I did try searching the archives, but the topics seemed to be mostly
about base
and derived classes.

I have reached Chapter 8 in Bruce Eckel's "Thinking in C++ 2nd Edition
Vol. 1".
Question 28 says:

"Create a class called bird that can fly( ) and a class rock that
can't. Create
a rock object, take its address, and assign that to a void*. Now take
the void*,
assign it to a bird* (you'll have to use a cast), and call fly( )
through that
pointer.
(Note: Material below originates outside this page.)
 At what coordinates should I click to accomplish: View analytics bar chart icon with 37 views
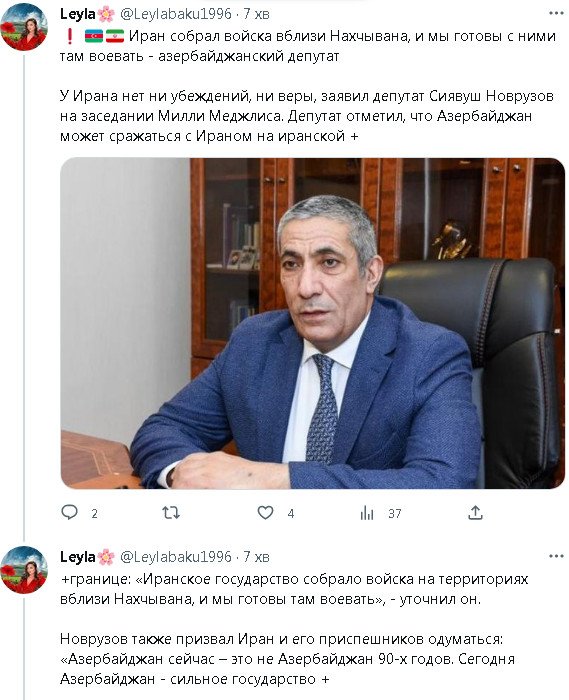pyautogui.click(x=367, y=513)
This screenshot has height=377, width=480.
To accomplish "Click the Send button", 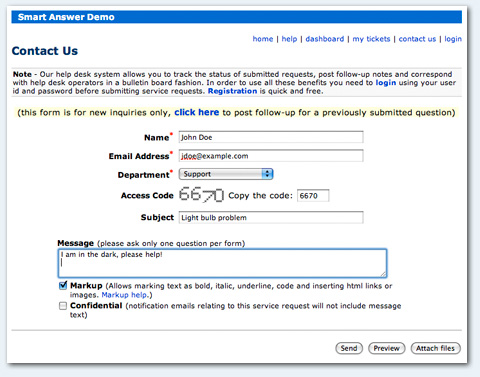I will 349,348.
Is it clear why C's permission to openly assign via a void*
(without a cast) is a "hole" in the language, which couldn't be
propagated
into C++?"

I came up with:

#include <iostream>
using namespace std;

class Bird{
public:
void fly(){ cout << "Flying..." << endl; }
};

class Rock{
double d;
};

int main()
{
Rock r;
void *v = &r;
Bird *pb = reinterpret_cast<Bird*>(v);
pb->fly();
return 0;
}

This compiled and linked without warnings, as I expected. I understand
why
you should not be allowed to convert a Rock to a Bird (unless you
really, really
want to very badly).

What I did *not* expect was that it would run, but it did. Why don't
I get
a run-time error when I call fly() in my Rock masquerading as a Bird?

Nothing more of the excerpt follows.